── The records ──
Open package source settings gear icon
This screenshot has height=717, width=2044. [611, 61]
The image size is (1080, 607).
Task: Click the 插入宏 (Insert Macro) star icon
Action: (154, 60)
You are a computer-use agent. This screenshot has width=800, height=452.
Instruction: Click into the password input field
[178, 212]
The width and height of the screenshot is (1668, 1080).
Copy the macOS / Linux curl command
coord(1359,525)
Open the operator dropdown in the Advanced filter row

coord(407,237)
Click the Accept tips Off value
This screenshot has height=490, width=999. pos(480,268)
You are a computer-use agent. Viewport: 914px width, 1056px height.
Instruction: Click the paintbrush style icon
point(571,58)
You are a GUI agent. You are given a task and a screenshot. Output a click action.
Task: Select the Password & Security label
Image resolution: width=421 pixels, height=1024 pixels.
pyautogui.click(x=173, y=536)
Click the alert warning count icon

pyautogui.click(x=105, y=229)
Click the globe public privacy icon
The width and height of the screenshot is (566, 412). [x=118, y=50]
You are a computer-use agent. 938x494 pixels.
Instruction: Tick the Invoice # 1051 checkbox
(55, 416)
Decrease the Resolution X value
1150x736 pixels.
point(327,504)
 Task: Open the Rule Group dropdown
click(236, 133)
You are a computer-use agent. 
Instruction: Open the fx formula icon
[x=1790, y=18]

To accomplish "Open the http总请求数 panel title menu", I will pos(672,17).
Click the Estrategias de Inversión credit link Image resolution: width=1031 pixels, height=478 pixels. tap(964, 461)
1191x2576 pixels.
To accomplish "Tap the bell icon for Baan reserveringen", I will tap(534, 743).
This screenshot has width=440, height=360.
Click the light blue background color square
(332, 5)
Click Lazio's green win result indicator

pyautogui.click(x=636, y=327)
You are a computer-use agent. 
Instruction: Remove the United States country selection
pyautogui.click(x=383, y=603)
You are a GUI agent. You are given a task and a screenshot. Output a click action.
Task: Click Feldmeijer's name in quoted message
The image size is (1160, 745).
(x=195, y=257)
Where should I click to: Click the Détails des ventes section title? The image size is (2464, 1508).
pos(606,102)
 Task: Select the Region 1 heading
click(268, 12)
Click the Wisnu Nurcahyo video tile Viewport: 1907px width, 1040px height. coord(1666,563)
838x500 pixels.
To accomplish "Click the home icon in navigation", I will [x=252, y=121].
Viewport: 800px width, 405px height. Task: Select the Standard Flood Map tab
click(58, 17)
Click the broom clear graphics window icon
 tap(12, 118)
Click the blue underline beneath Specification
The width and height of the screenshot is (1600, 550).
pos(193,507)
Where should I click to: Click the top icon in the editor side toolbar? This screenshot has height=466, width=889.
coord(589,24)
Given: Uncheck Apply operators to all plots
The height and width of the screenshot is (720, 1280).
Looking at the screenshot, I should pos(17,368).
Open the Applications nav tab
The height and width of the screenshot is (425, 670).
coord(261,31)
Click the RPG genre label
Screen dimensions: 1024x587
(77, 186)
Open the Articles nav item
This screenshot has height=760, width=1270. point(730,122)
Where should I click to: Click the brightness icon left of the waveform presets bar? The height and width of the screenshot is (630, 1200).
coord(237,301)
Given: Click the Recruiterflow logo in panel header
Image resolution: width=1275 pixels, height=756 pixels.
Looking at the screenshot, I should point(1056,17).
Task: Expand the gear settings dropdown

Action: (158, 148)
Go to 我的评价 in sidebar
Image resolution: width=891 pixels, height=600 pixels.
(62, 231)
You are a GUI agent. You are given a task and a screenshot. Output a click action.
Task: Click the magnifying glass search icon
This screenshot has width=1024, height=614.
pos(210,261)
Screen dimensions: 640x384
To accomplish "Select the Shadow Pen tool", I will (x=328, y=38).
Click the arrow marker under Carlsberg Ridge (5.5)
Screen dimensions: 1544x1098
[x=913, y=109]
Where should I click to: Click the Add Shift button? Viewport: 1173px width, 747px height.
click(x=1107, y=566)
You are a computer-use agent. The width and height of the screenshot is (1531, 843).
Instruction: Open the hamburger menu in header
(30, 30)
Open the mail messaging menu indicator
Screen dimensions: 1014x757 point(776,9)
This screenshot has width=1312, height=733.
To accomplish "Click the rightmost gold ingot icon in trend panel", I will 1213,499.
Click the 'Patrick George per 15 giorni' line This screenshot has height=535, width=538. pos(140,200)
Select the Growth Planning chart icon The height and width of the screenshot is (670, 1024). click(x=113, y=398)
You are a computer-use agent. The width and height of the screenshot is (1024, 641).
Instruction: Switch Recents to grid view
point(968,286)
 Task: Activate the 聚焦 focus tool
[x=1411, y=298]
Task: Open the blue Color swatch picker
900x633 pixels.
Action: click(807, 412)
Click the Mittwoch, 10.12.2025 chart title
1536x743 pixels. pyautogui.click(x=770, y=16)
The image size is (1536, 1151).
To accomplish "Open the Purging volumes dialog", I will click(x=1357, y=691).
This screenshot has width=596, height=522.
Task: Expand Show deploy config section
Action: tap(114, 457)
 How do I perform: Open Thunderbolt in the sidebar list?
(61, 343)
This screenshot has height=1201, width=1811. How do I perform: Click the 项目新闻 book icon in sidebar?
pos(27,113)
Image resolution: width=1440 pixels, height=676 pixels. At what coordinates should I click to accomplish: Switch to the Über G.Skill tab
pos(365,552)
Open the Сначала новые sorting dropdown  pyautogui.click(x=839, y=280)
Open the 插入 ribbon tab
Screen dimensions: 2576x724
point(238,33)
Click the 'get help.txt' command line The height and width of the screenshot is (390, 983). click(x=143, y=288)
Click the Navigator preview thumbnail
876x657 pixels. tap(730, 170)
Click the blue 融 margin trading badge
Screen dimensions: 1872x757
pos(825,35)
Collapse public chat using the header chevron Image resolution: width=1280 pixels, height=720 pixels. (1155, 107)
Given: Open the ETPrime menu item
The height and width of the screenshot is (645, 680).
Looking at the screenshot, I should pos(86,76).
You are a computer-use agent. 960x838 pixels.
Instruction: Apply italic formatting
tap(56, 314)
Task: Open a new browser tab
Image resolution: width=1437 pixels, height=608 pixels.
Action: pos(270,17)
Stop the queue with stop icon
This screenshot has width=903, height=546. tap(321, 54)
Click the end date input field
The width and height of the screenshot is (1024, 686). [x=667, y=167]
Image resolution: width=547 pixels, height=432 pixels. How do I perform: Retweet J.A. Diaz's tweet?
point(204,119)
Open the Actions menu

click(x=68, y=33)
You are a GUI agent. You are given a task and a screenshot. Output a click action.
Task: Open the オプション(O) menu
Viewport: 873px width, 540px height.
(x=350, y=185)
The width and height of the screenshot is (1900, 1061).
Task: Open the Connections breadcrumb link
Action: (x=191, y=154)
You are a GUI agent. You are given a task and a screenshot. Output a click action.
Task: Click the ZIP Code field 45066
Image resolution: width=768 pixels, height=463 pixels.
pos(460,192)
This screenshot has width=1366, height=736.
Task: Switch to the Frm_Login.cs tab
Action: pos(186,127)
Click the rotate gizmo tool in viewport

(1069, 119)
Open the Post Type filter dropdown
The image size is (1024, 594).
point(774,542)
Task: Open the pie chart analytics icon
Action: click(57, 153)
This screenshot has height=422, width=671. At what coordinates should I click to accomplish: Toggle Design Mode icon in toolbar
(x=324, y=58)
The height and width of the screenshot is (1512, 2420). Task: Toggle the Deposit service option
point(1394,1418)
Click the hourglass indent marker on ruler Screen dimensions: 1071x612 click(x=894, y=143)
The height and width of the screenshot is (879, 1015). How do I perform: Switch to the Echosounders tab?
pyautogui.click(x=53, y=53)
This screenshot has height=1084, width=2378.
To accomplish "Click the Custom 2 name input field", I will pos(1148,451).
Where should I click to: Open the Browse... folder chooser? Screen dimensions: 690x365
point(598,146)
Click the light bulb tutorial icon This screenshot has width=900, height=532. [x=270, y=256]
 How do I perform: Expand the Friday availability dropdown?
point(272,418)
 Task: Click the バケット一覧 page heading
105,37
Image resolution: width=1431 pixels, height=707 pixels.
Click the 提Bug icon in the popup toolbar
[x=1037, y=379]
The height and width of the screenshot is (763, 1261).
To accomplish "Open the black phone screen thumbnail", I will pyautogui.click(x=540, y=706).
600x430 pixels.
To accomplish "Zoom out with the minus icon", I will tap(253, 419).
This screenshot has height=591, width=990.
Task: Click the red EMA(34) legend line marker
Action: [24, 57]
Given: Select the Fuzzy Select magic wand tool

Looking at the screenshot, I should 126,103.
───
Directions for this task →
Look through the records for the string "panel". Copy every line that has it.

Answer section →
To accomplish "Open the http总请求数 panel title menu", I will pos(672,17).
Given: Click the Recruiterflow logo in panel header
To accomplish "Click the rightmost gold ingot icon in trend panel", I will 1213,499.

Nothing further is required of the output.